The records
------------
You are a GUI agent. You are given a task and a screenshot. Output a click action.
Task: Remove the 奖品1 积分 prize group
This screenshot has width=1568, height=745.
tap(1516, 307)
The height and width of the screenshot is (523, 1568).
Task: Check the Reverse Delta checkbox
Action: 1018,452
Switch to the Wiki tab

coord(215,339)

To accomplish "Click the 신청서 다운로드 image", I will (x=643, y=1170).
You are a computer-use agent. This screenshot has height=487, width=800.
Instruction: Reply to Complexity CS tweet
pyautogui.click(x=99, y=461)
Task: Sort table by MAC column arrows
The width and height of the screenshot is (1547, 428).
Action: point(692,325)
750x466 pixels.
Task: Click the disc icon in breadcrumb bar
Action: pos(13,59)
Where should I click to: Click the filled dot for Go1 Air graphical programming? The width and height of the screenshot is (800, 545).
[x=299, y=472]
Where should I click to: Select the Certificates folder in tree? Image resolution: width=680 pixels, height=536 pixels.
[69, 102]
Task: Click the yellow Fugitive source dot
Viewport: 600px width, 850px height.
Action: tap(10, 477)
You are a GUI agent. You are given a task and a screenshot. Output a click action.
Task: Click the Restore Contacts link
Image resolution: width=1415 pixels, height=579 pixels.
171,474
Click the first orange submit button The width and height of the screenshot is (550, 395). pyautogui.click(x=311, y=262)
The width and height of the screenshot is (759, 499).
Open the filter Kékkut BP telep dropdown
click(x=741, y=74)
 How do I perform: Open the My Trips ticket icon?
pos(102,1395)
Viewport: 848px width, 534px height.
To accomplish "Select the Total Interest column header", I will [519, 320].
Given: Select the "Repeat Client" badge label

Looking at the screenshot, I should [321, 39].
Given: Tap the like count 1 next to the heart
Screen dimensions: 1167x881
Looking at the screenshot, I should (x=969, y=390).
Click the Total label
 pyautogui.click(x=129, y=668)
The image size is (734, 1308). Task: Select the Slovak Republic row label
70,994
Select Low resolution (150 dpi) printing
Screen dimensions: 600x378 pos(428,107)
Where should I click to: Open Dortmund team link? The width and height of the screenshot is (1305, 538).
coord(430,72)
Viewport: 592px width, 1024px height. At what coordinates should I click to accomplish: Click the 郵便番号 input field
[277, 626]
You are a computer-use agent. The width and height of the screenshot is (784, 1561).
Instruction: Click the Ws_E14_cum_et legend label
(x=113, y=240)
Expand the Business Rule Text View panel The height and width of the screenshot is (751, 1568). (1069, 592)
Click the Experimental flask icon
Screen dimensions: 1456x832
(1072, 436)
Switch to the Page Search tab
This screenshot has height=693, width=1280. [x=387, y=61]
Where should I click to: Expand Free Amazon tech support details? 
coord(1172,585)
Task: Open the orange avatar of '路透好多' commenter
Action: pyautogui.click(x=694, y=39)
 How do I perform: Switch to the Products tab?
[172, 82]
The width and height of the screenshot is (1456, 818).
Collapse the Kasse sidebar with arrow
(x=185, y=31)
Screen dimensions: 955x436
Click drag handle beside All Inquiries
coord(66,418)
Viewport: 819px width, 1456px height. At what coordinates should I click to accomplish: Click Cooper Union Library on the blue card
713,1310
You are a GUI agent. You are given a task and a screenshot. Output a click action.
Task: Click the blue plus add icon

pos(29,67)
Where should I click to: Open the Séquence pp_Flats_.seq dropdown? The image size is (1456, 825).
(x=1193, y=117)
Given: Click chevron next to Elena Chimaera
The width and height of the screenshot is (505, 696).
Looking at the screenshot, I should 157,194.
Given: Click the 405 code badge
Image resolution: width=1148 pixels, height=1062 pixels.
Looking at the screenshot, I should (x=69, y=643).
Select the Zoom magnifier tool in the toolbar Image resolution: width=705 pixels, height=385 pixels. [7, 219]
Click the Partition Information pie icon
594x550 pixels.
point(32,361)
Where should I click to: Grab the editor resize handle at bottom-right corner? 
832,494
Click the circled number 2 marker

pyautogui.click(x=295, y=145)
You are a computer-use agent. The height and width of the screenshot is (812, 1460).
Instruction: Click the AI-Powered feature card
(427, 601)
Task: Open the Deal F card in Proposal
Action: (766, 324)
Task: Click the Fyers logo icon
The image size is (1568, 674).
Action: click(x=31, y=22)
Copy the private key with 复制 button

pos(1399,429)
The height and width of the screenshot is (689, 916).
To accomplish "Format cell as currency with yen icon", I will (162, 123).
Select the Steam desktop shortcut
------------
Short task
Output all of the lines above verbatim, in their original order.

Task result
You are a GUI agent. You are given a task and a screenshot. Output a click action.
Task: Remove the 奖品1 积分 prize group
This screenshot has width=1568, height=745.
tap(1516, 307)
The height and width of the screenshot is (523, 1568).
Task: Check the Reverse Delta checkbox
Action: 1018,452
Switch to the Wiki tab

coord(215,339)

To accomplish "Click the 신청서 다운로드 image", I will (x=643, y=1170).
You are a computer-use agent. This screenshot has height=487, width=800.
Instruction: Reply to Complexity CS tweet
pyautogui.click(x=99, y=461)
Task: Sort table by MAC column arrows
The width and height of the screenshot is (1547, 428).
Action: point(692,325)
750x466 pixels.
Task: Click the disc icon in breadcrumb bar
Action: pos(13,59)
Where should I click to: Click the filled dot for Go1 Air graphical programming? The width and height of the screenshot is (800, 545).
[x=299, y=472]
Where should I click to: Select the Certificates folder in tree? Image resolution: width=680 pixels, height=536 pixels.
[69, 102]
Task: Click the yellow Fugitive source dot
Viewport: 600px width, 850px height.
Action: tap(10, 477)
You are a GUI agent. You are given a task and a screenshot. Output a click action.
Task: Click the Restore Contacts link
Image resolution: width=1415 pixels, height=579 pixels.
171,474
Click the first orange submit button The width and height of the screenshot is (550, 395). pyautogui.click(x=311, y=262)
The width and height of the screenshot is (759, 499).
Open the filter Kékkut BP telep dropdown
click(x=741, y=74)
 How do I perform: Open the My Trips ticket icon?
pos(102,1395)
Viewport: 848px width, 534px height.
To accomplish "Select the Total Interest column header", I will [519, 320].
Given: Select the "Repeat Client" badge label

Looking at the screenshot, I should [321, 39].
Given: Tap the like count 1 next to the heart
Screen dimensions: 1167x881
Looking at the screenshot, I should (x=969, y=390).
Click the Total label
 pyautogui.click(x=129, y=668)
The image size is (734, 1308). Task: Select the Slovak Republic row label
70,994
Select Low resolution (150 dpi) printing
Screen dimensions: 600x378 pos(428,107)
Where should I click to: Open Dortmund team link? The width and height of the screenshot is (1305, 538).
coord(430,72)
Viewport: 592px width, 1024px height. At what coordinates should I click to accomplish: Click the 郵便番号 input field
[277, 626]
You are a computer-use agent. The width and height of the screenshot is (784, 1561).
Instruction: Click the Ws_E14_cum_et legend label
(x=113, y=240)
Expand the Business Rule Text View panel The height and width of the screenshot is (751, 1568). (1069, 592)
Click the Experimental flask icon
Screen dimensions: 1456x832
(1072, 436)
Switch to the Page Search tab
This screenshot has height=693, width=1280. [x=387, y=61]
Where should I click to: Expand Free Amazon tech support details? 
coord(1172,585)
Task: Open the orange avatar of '路透好多' commenter
Action: pyautogui.click(x=694, y=39)
 How do I perform: Switch to the Products tab?
[172, 82]
The width and height of the screenshot is (1456, 818).
Collapse the Kasse sidebar with arrow
(x=185, y=31)
Screen dimensions: 955x436
Click drag handle beside All Inquiries
coord(66,418)
Viewport: 819px width, 1456px height. At what coordinates should I click to accomplish: Click Cooper Union Library on the blue card
713,1310
You are a GUI agent. You are given a task and a screenshot. Output a click action.
Task: Click the blue plus add icon

pos(29,67)
Where should I click to: Open the Séquence pp_Flats_.seq dropdown? The image size is (1456, 825).
(x=1193, y=117)
Given: Click chevron next to Elena Chimaera
The width and height of the screenshot is (505, 696).
Looking at the screenshot, I should 157,194.
Given: Click the 405 code badge
Image resolution: width=1148 pixels, height=1062 pixels.
Looking at the screenshot, I should (x=69, y=643).
Select the Zoom magnifier tool in the toolbar Image resolution: width=705 pixels, height=385 pixels. [7, 219]
Click the Partition Information pie icon
594x550 pixels.
point(32,361)
Where should I click to: Grab the editor resize handle at bottom-right corner? 
832,494
Click the circled number 2 marker

pyautogui.click(x=295, y=145)
You are a computer-use agent. The height and width of the screenshot is (812, 1460).
Instruction: Click the AI-Powered feature card
(427, 601)
Task: Open the Deal F card in Proposal
Action: (766, 324)
Task: Click the Fyers logo icon
The image size is (1568, 674).
Action: click(x=31, y=22)
Copy the private key with 复制 button

pos(1399,429)
The height and width of the screenshot is (689, 916).
To accomplish "Format cell as currency with yen icon", I will (162, 123).
Select the Steam desktop shortcut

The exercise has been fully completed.